Admitting our intimate thoughts makes us feel our humanity. This is why sexual fantasy still holds a veil of taboo in our culture: we’re uncomfortable with our primal selves.
Fuck it. (and I was trying to use that word LESS this year!)
I say let it out. Talk about it and just get it out in the open. We can rant and bitch about politics like a second language, but anything relating to our sexual beings is “too crude” for discussion?
Sure, there are times and places it would be inappropriate. Who wouldn’t be horrified if they went to the daycare to pick up their six year old, only to hear two parents talking about their swing party the previous weekend? Like I said, there are time and places to do that.
Like this blog (or Tink's house) . . . to encourage people to realize that even oddest fantasy is OKAY I’m going to share mine. These won’t be detailed, but just an outline of the general situation.
* Secretly watch my husband dominate another woman.
* Being made to kneel in public.
* Serving other men at my husbands behest.
* Bukkake
* “Hiding” under the table at a restaurant.
* Leashed in public.
* Spraying hubs with milk.
* Taken in my sleep.
* Human puppy.
There are more, but this is as far as I’m comfy going. Most of these will never happen . . . well I cannot say never but for now they are just thoughts.
DSM thumpers can kiss it, there is no pathology in mere thought (alone). Everyday I have ideas that pop up that make me think “WTF, why am I thinking THAT!” People, its normal!
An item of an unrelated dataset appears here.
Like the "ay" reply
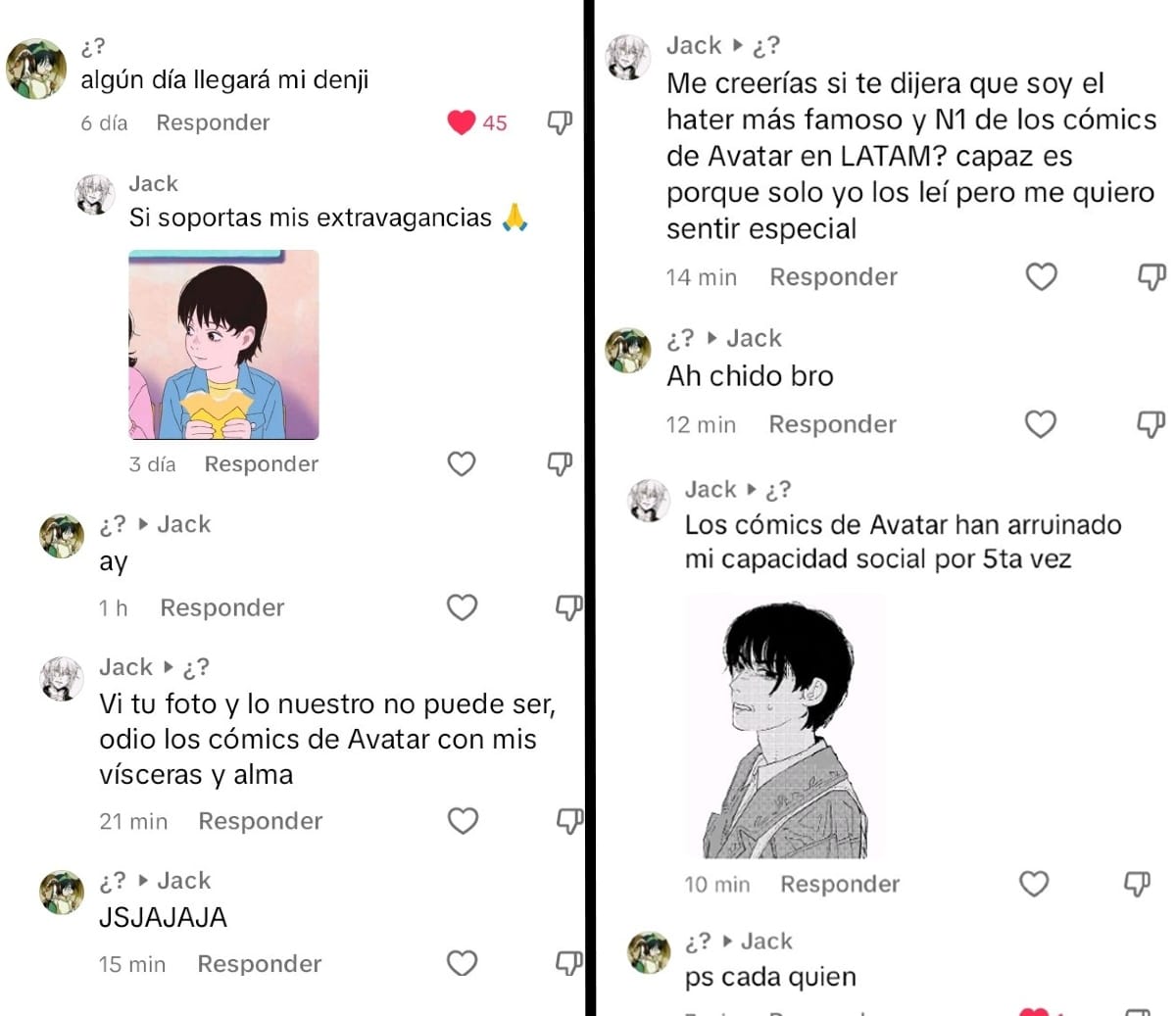This screenshot has width=1176, height=1016. tap(462, 607)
So, in the spirit of fun and sharing, I hope anyone reading this learns a bit more about themselves.
Happy Monday everybody!


Salon.com
Comments
I think anything that you want to do that you can get away with without either embarrassing yourself or your partner or some (as they called them in the Godfather) pain in the ass innocent bystanders is fabulous and worth giving a try.
I'm not sure why you couldn't do most if not all of your fantasies in the course of your life. I know I needn't challenge you to, because you strike me as the sort of adventurous woman who will do what ever suits you and your partner.
I would advise against hiding under a table in a restaurant as you have no idea what kind of nasty crap might be under there until you are there, so if you decide to give it shot,try not to be wearing anything too pretty.
I'd like to.....well...don't want to say here. But I'd like to. oh yes. :)
rated
I'm physically incapable of kneeling in public, but I'm made to beg for table scraps all the time. It's really annoying. And there's way too little meat and way too much rice.
I hide under the table all the time. If I don't, Cindy barks, "Snippy! Go lay down!" Not much fun, though Stephen has figured out how to achieve "clean plate" status with my help.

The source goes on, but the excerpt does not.